Foto: DPO Harun Masiku. (Situs resmi KPK).
Solo -

Sudah setahun lebih keberadaan tersangka kasus suap pergantian antar waktu (PAW) DPR RI, Harun Masiku, menjadi misteri. KPK berharap kepolisian bisa menelusuri keberadaan politisi PDIP itu hingga ke desa-desa.

Wakil Ketua KPK, Alexander Marwata, mengatakan selama ini pihaknya masih belum menemukan titik terang terkait keberadaan Harun Masiku. Dia bicara kemungkinan Harun lihai dalam mengelabui aparat.

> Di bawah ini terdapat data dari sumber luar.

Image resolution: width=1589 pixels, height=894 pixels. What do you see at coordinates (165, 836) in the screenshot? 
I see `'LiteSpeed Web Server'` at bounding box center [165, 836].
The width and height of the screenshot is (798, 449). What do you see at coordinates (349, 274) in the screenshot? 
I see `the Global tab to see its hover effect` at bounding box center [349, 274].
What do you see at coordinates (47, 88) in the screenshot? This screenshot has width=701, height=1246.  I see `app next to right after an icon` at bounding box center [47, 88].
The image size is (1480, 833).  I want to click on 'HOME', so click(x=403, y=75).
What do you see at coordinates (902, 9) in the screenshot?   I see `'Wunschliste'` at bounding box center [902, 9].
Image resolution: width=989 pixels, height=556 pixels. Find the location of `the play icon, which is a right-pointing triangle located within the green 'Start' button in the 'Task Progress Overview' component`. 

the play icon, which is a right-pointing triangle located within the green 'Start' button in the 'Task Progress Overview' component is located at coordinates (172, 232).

"Kan bisa saja nomornya ganti-ganti sehingga sulit dilacak. Ganti nomor HP sekarang bisa setiap hari," kata Alexander saat berkunjung di Solo, Selasa (23/3/2021).

Menurutnya, sudah sejak lama KPK bekerja sama dengan polisi untuk mencari Harun Masiku. Bahkan nama Harun Masiku sudah masuk dalam daftar pencarian orang (DPO).

"Bahkan kita sudah minta ke Polri untuk memasukkan dia menjadi DPO. Kita bekerja sama dengan polisi," ujarnya.

Kerja sama dengan polisi dilakukan karena polisi memiliki jaringan aparat yang luas. Polisi dianggap lebih mudah melakukan pencarian hingga ke tingkat desa.

"Kalau polisi kan punya aparat sampe tingkat bawah, bisa sampai ke desa. Harapannya dengan jaringan yang luas keberadaannya bisa termonitor," pungkasnya.

Seperti diketahui, Harun Masiku sudah menjadi buron KPK selama lebih dari setahun. Harun Masiku merupakan tersangka kasus suap PAW DPR. Padahal tiga tersangka lain, yakni Saeful Bahri, eks Komisioner KPU Wahyu Setiawan, dan Agustiani Tio Fridelina, sudah divonis bersalah.

Isu buron KPK Harun Masiku meninggal pernah diungkapkan Koordinator Masyarakat Anti Korupsi Indonesia (MAKI) Boyamin Saiman. Namun, kabar itu lalu jadi simpang siur karena belakangan Boyamin lalu menyebut tersangka KPK itu berada di luar negeri.